Stevenson Wants to Surpass Mayweather
Olympic silver medal winner Shakur Stevenson is aiming to become even bigger than his idol, former five division world champion Floyd Mayweather Jr., who retired in September 2015.
Stevenson won an Olympic medal at the 2016 games in Rio. He signed a promotional agreement with Top Rank and he is scheduled to turn pro on April 22 at the StubHub Center in Carson, California. Stevenson is managed by James Prince and unified light heavyweight champion Andre Ward.
Mayweather had made a big run at Stevenson during the Olympics. Stevenson claims the unbeaten boxer never followed through with a lot of the big talk in signing him to a promotional agreement.
Stevenson’s debut will be part of a Top Rank Pay-per-View that features title defenses by Oscar Valdez, Gilberto Ramirez and Jessie Magdaleno.
Stevenson wants to make a big statement in his pro debut, to show that he is a future superstar, and he feels of confident of reaching the same heights at Mayweather and earning those record paydays of 100 million.

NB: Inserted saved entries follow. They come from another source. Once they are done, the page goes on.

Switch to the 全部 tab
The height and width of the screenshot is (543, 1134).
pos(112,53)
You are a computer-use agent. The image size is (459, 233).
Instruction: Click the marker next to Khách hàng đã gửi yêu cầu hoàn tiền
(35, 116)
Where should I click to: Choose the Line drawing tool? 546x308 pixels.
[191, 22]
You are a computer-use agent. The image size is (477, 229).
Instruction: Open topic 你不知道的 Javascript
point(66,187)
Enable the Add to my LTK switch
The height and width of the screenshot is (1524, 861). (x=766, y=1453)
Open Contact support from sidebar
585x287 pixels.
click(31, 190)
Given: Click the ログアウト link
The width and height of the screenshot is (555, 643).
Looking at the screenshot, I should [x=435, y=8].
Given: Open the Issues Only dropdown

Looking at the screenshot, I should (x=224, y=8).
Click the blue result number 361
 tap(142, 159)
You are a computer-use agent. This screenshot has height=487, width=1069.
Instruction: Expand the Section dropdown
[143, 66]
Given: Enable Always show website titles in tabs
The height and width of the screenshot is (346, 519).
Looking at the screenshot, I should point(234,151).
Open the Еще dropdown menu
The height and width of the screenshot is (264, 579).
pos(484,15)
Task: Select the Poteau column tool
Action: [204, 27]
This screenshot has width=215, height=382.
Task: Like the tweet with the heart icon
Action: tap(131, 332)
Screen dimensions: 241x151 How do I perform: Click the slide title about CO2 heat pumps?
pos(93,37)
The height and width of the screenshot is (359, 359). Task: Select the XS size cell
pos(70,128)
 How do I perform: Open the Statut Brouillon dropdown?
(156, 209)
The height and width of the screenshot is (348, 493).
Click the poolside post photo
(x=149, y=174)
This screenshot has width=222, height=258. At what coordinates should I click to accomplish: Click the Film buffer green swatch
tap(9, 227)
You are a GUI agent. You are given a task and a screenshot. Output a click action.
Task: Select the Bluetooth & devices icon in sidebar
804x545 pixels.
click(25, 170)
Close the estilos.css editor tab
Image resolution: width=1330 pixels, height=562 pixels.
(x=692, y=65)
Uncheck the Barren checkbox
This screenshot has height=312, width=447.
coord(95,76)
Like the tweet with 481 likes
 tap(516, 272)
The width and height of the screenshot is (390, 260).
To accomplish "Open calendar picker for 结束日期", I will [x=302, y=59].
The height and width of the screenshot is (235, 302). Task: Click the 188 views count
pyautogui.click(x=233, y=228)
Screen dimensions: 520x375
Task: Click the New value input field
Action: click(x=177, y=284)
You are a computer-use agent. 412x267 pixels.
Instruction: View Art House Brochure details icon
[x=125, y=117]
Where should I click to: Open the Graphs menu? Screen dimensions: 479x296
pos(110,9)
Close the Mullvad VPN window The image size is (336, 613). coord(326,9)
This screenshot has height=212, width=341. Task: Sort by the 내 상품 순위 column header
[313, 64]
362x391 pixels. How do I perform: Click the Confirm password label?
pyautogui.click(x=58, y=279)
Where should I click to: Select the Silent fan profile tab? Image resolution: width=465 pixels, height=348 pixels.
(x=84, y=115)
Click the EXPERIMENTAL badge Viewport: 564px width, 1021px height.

"I want to become a legend," Stevenson told ESPN Deportes. "I just want to make a big impression on that day [of my debut], to prove that I have to become a boxing superstar and to do that. I hope to debut with a knockout."
"I want to become a legend in boxing and when I leave this sport I want to leave my name written in the history books, along with Sugar Ray Leonard, Tommy Hearns, Floyd Mayweather and boxers of that level. The biggest of all, for me, is Floyd Mayweather. And I aspire to become even bigger than he has been for boxing I expect to earn that kind of money."
"I have a lot of people that inspire me, the ones I see as an example, including Andre Ward, who is my manager. I lost the gold in a very tight fight, which was decided by split decision [to Cuban Robeisy Ramirez]. Since the Games of 2004 in Athens, our country had not secured an Olympic medal, so I think that this silver medal is very important and I consider myself as the boxer who has managed to put our [American] boxing back on the universal map."